O Presidente iraniano, Massoud Pezeshkian, afirmou na terça-feira que a via mais racional envolve avançar para uma vitória no terreno através de negociações com os EUA, mesmo com as conversações em curso estagnadas. O objetivo seria encerrar o conflito de forma favorável a Teerão, segundo o líder.

O Presidente do Parlamento, Mohammad Bagher Qalibaf, repetiu que não há alternativa além de aceitar a proposta iraniana, advertindo que outras opções levariam a repetidos fracassos. Trump, por sua vez, classificou o documento de Teerão como inaceitável.

Os Estados Unidos e o Irão mantêm um processo de diálogo mediado pelo Paquistão, apesar de divergências que impediram um segundo encontro em Islamabad. A primeira reunião presencial ocorreu após o cessar-fogo assinado a 8 de abril, e foi prorrogado.

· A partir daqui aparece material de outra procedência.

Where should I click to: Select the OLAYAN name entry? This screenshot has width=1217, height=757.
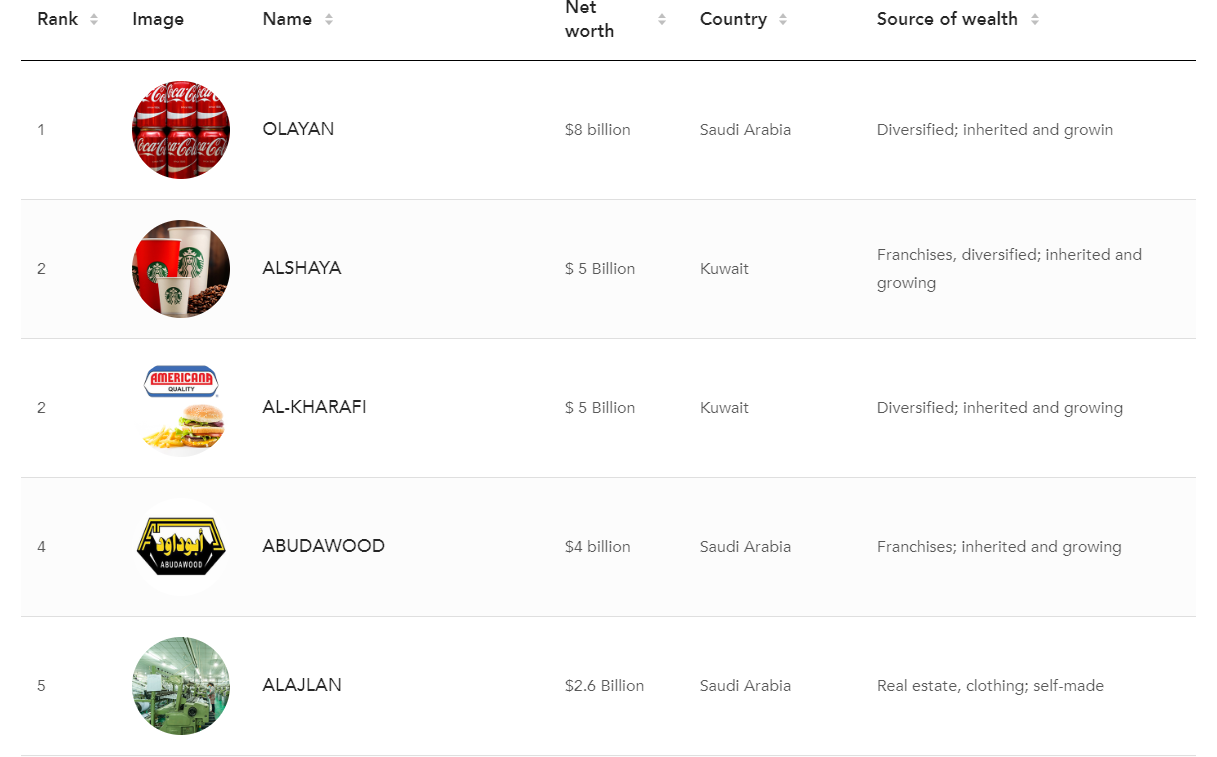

As negociações em Islamabad são afetadas por tensões regionais, incluindo o bloqueio do Estreito de Ormuz e ações de apreensão de navios iranianos pelos EUA. Teerão considera estas ações uma violação do cessar-fogo, dificultando o diálogo.

Apesar das dificuldades, há manter contato entre as partes através da mediação paquistanesa. A escalada de confrontos começou com ataques dos EUA e Israel contra o Irão em 28 de fevereiro, levando a retaliações regionais.